To any startups here: don't get fancy. Your primary offering is not the login feature, so just go with a standard key/pass/login with a b c

Stackoverflow was cool enough that they could get away with trying something new, even if it made it much more difficult to get new users, but even they transitioned to the standard.

When you are trying to grow your company, don't make me think about the login, don't waste effort teaching me something pointless, let me focus using your product.

My same response as always: https://news.ycombinator.com/item?id=34853404

I don't think the Passkey ecosystem is mature enough to be used as is, and I don't think it's good for us to naively accept that passkeys will get more portable in the future; there are multiple parts of the ecosystem that do not look like they're set up to move in that direction. Prove that they'll be portable, make them portable first. Make an implementation that works on my Linux devices and that won't immediately get blocked for failing attestation requests. Make a client that is Open Source where I can modify the code myself and use it in the real world without losing access to my keys.

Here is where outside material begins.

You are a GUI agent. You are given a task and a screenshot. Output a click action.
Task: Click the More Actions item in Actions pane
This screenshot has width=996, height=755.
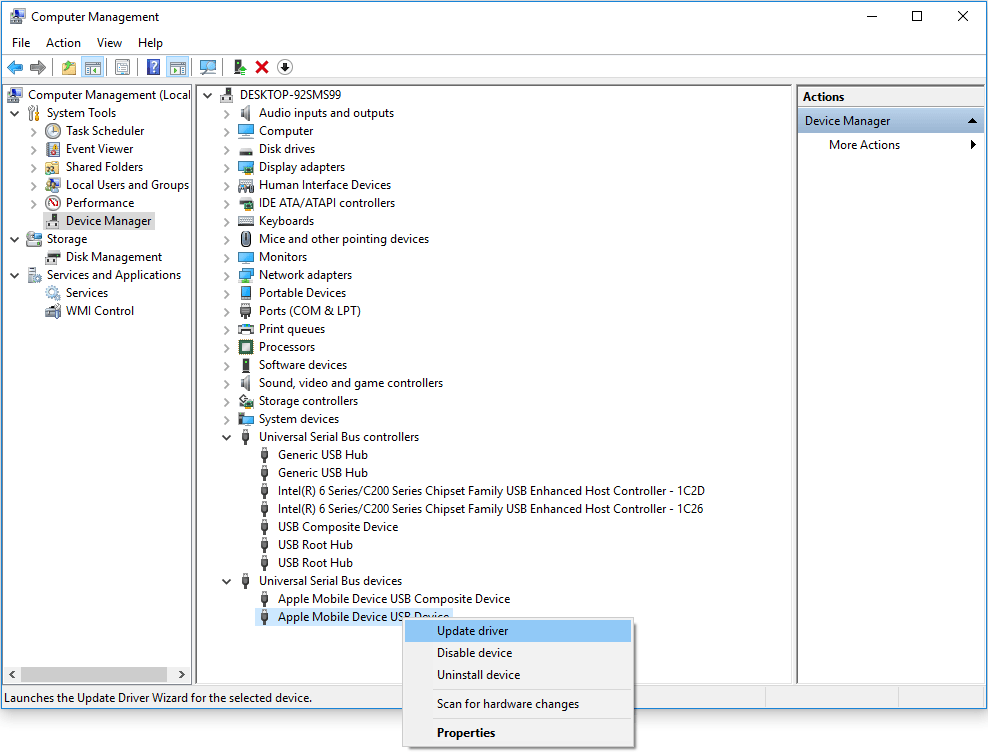coord(864,144)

Then I'll pay attention.

The overall discussion and debate about passkeys also gives me a lot of doubt about them. There are comments in this comment section saying that FIDO keys and Passkeys are portable because you can use them with other devices. No, that's not what portable means. The fact that you can use your phone or hardware token to log into a website doesn't mean the credentials you have on that hardware token or phone are portable. You can't recompile the firmware on those devices and keep access to your passkeys. You can't move those passkeys between devices easily (you can one-by-one create new passkeys on other devices if they're supported, but come on, that is not real portability).

I don't have a lot of confidence about passkeys because I don't really see that passkey proponents understand the problems people have with them, and they're often extremely dismissive of those concerns. Yes, I understand that passkeys are on some level designed to be hard to port. Yubikeys don't have a backup/export option on purpose. But what I'm saying is that those design goals are incompatible with building a general replacement for passwords for ordinary people.

There's some really cool stuff with FIDO that I would love to love, but I just don't have confidence that the people involved in the standard understand what the criticisms are, and I don't see how it becomes a generally accessible standard when those concerns aren't addressed -- and in fact, when we start talking about stuff like hardware attestation, when we start getting into parts of the spec where migration between platforms is explicitly supposed to be platform-dependent -- those are actively harmful parts of the spec that should be rejected. They're not just "we haven't gotten to building it yet", they're bad decisions.

But I'm happy to change my mind. Give me a version of this that works on my Linux computers and give me a version of this that works on my Android phone running a custom De-Googled ROM. Give me a version where I can log into a computer that doesn't have bluetooth running, that doesn't require me to buy multiple 3rd-party hardware devices to handle log-in and backup, and that doesn't require me to manually update multiple keys for every single login. Show me that working on real sites and I'll happily change my mind about it. There's parts of FIDO that I do really like.

It's just that those good parts are not worth naively playing into a process that's going to end with making it practically impossible for people to exercise control over their own data and their own devices.